▸ Short task
Retype the data below line for line, leaving out the pictures.

START

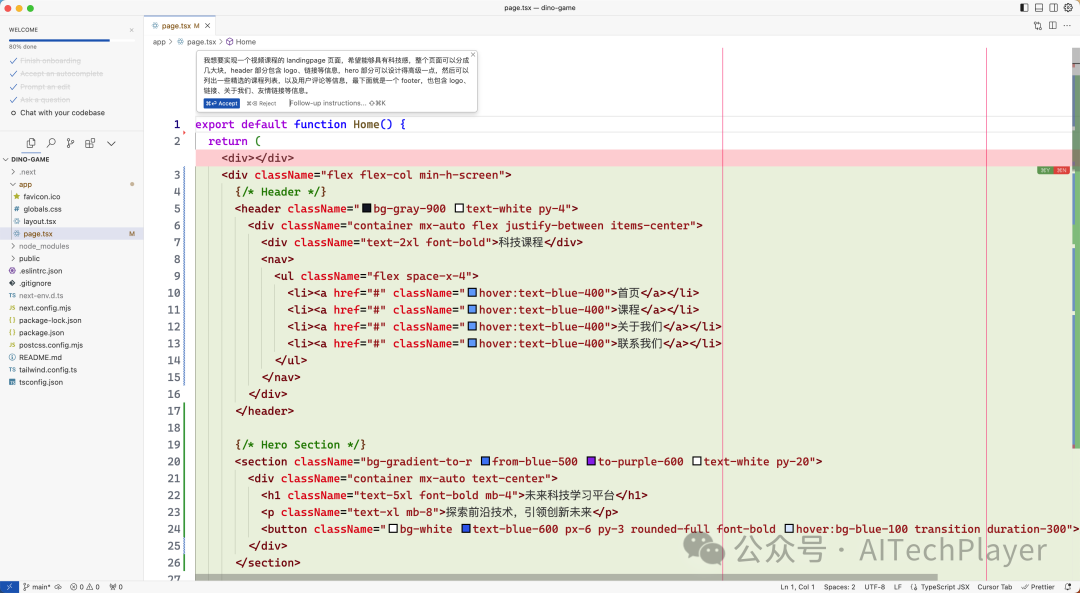Expand the node_modules folder
The width and height of the screenshot is (1080, 593).
(44, 246)
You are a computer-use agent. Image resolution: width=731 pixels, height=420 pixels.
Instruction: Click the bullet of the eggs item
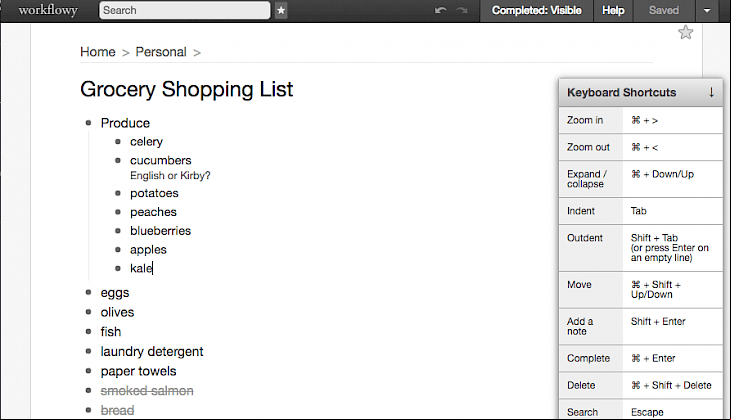89,293
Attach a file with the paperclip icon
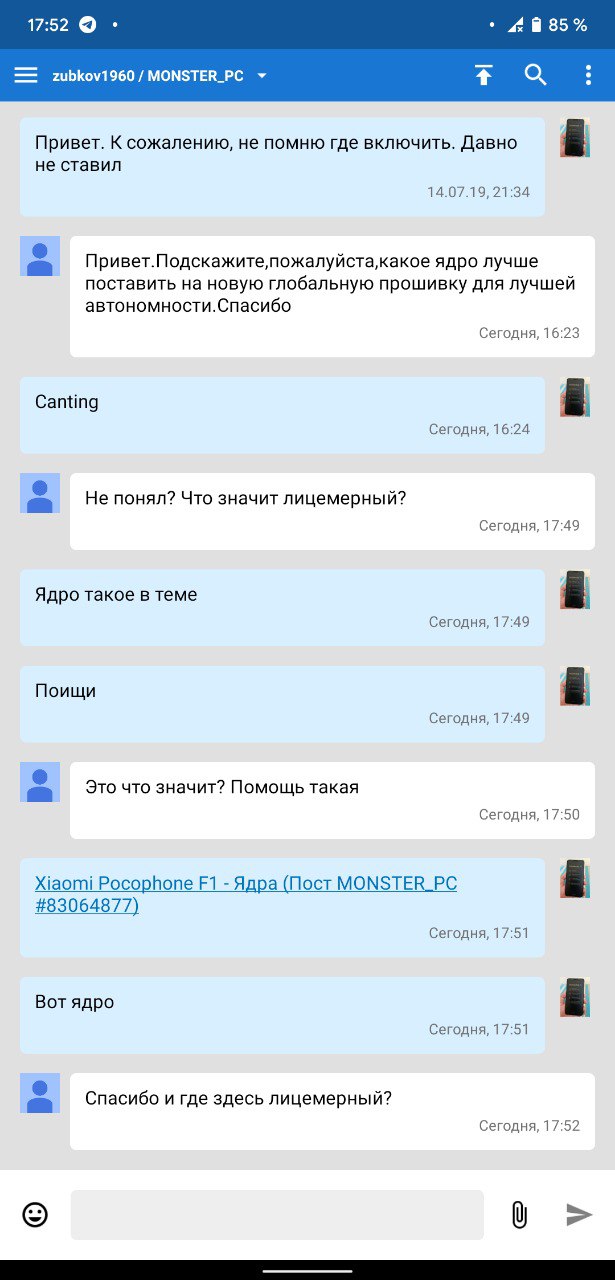Screen dimensions: 615x1280 point(519,1215)
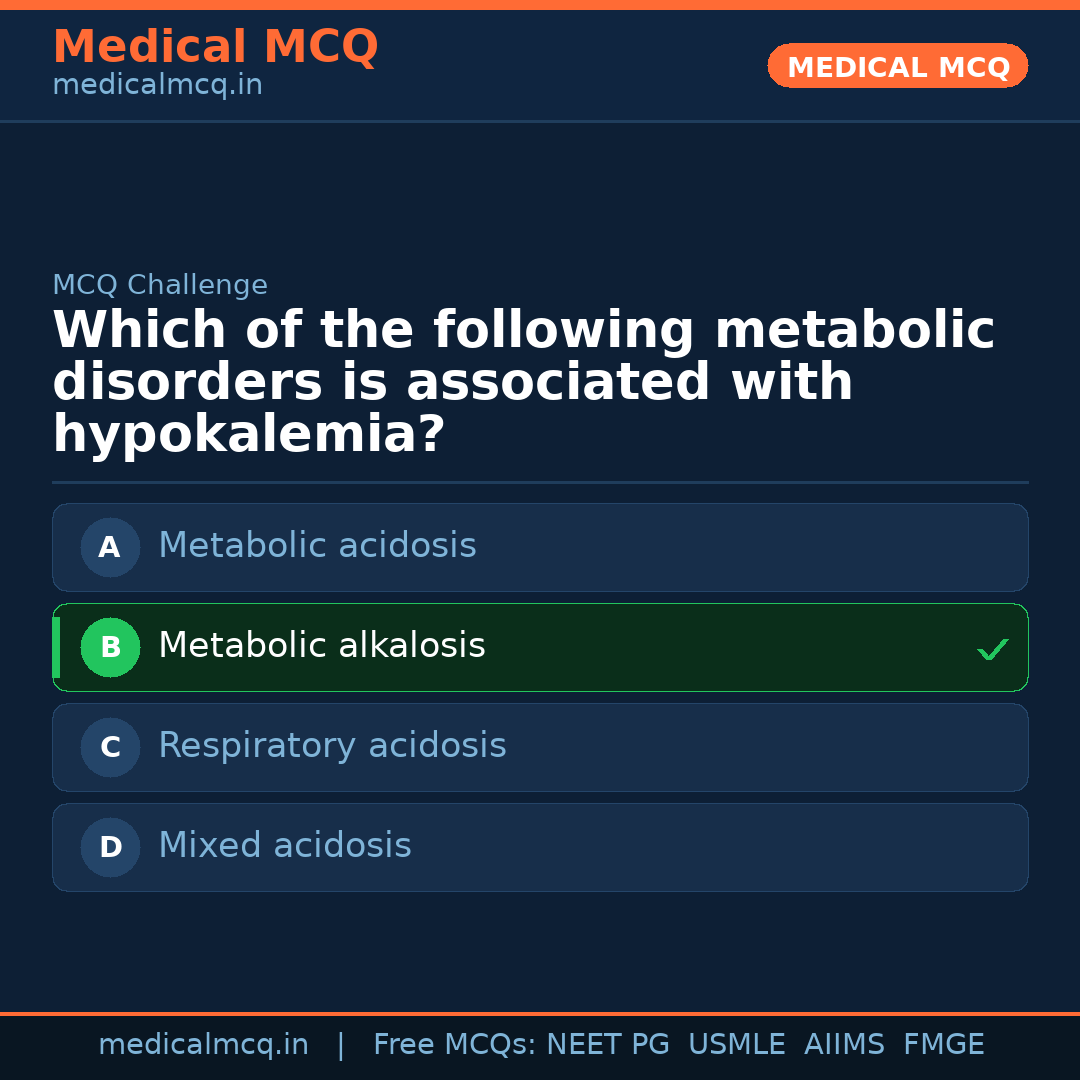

END

▸ Written solution
Expand the node_modules folder
The width and height of the screenshot is (1080, 593).
(44, 246)
You are a computer-use agent. Image resolution: width=731 pixels, height=420 pixels.
Instruction: Click the bullet of the eggs item
89,293
Attach a file with the paperclip icon
Screen dimensions: 615x1280 point(519,1215)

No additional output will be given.